2020/05/08【新型コロナウイルス:COVID-19】高齢者施設内の感染全国で相次ぐ
老人ホームなどの入所系の高齢者施設で、先月末までに少なくとも550人あまりが新型コロナウイルスに感染し、このうち10%にあたる60人が死亡したことが、全国の自治体への取材でわかりました。
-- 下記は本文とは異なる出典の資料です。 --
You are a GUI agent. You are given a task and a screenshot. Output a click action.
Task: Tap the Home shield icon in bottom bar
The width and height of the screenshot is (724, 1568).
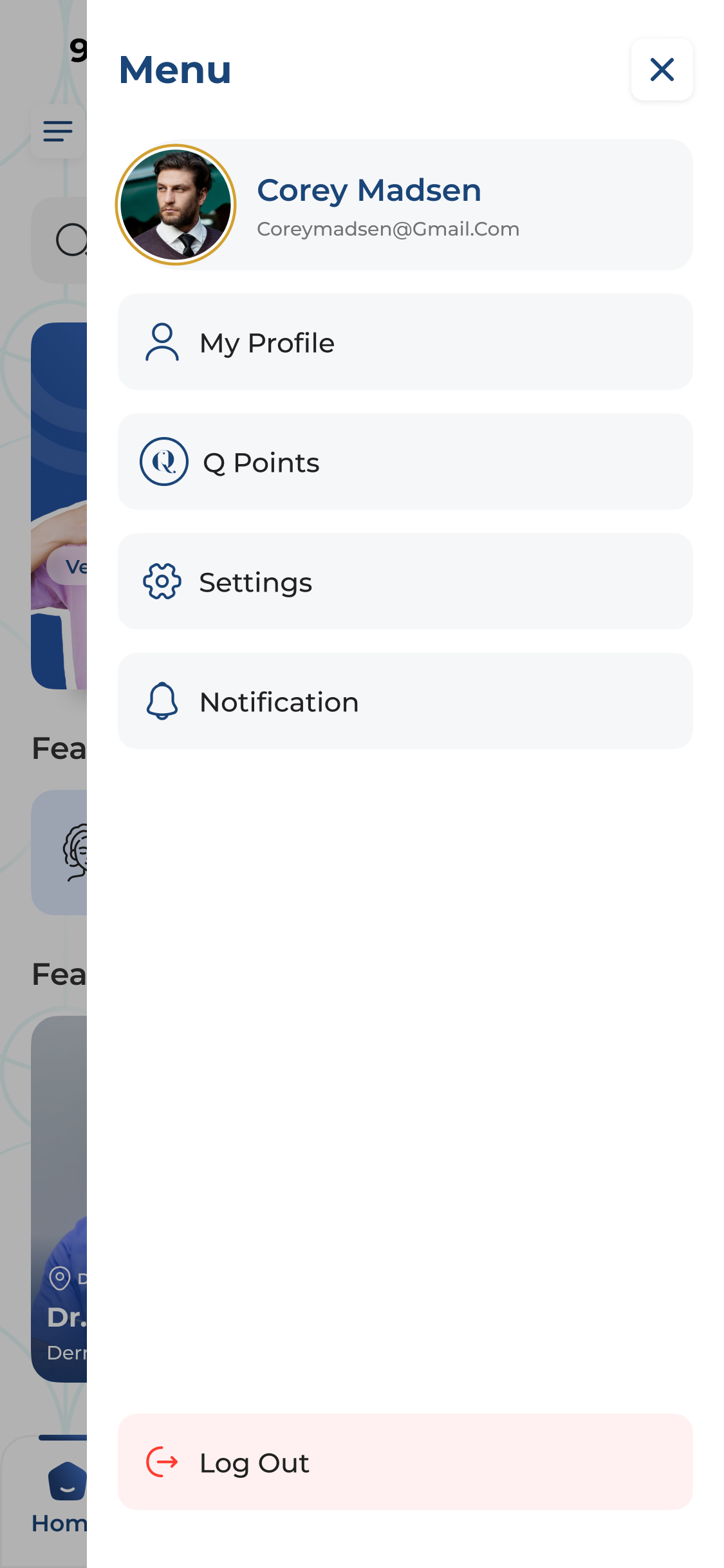pyautogui.click(x=67, y=1481)

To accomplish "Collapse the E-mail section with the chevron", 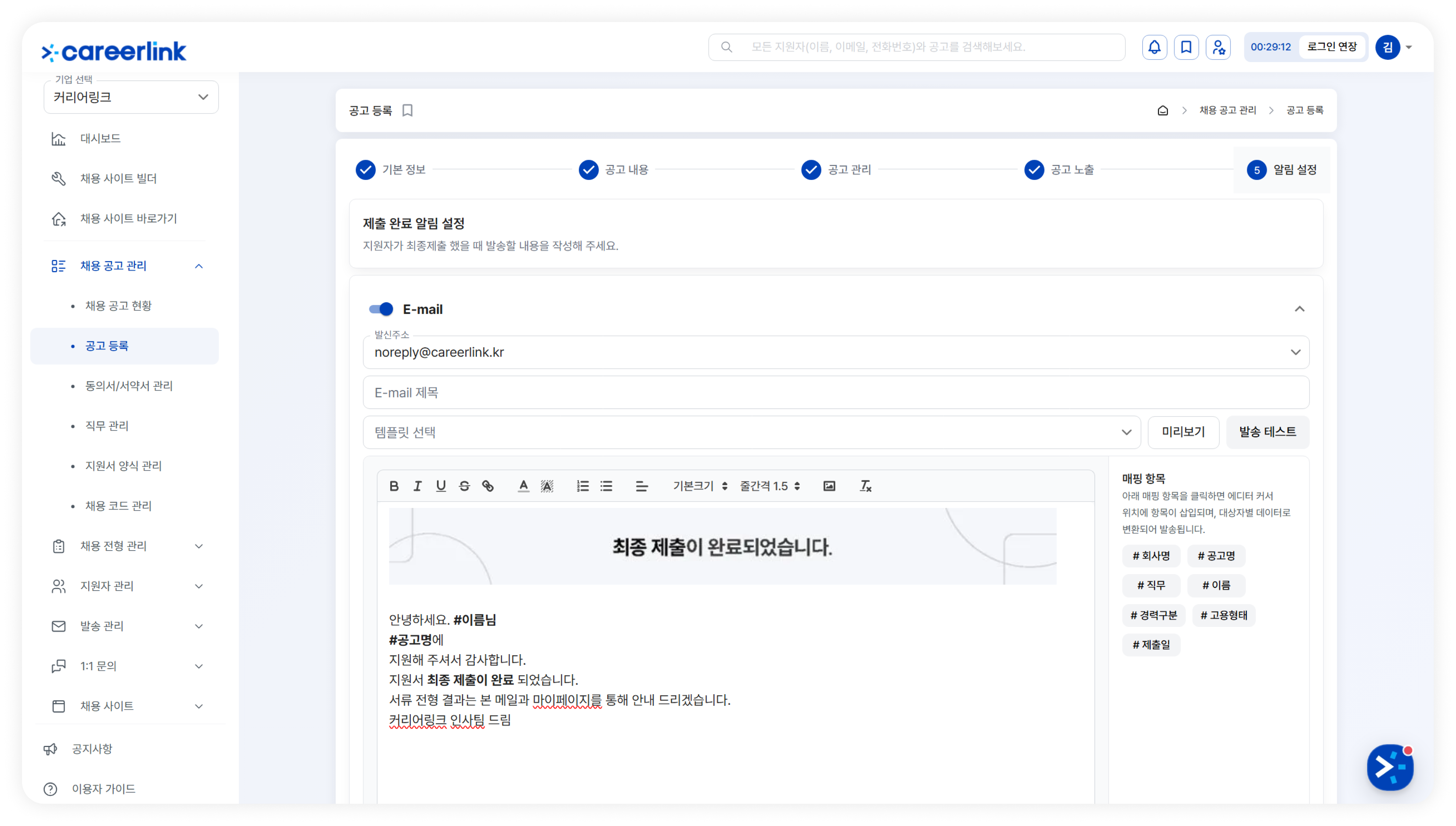I will (x=1299, y=309).
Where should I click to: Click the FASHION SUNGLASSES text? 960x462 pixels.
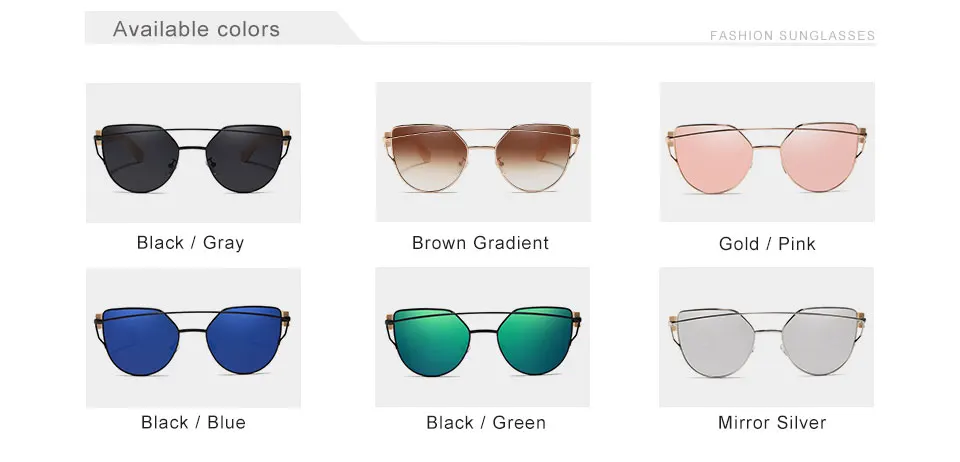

欧米では死者の多くを高齢者施設の入所者などが占めていて、専門家は「日本でも感染者や死者がさらに増えていくおそれがある」と指摘しています。
新型コロナウイルスの感染が先に深刻化した欧米では、死亡した人の多くを高齢者施設の入所者などが占める事態となっていて、NHKは全国の自治体に先月末時点での高齢者施設での感染状況を取材しました。
その結果、特別養護老人ホームや老人保健施設、それに有料老人ホームやグループホームなどの入所系の高齢者施設では少なくとも利用者380人あまり職員およそ170人のあわせて550人あまりが感染し、このうち10%にあたる利用者60人が死亡していたことがわかりました。
このほか、▽デイサービスなどの通所系施設やショートステイなどの短期入所系施設でも、利用者と職員あわせておよそ190人が感染し、このうち利用者6人が死亡していたほか、▽訪問介護事業所でも利用者と職員だけであわせて30人あまりが感染していました。
さらに愛知県では、デイサービスに関連して2つのクラスターが発生し、利用者と職員、それに利用者の家族や接触者などを含めてあわせて90人あまりの感染が確認され、このうち20人が死亡しています。
これらをすべてあわせた高齢者施設関連の死者は少なくとも86人で、国内で感染が確認され死亡した人のおよそ15%を占めています。
高齢者の介護や施設に詳しい東洋大学の早坂聡久准教授は「現段階でも大変高い死亡率になっていると受け止めているが、欧米では死者に占める高齢者施設の入所者の割合が高いことを考えると、日本でも感染者や死者がさらに増えていくおそれがある」と指摘しています。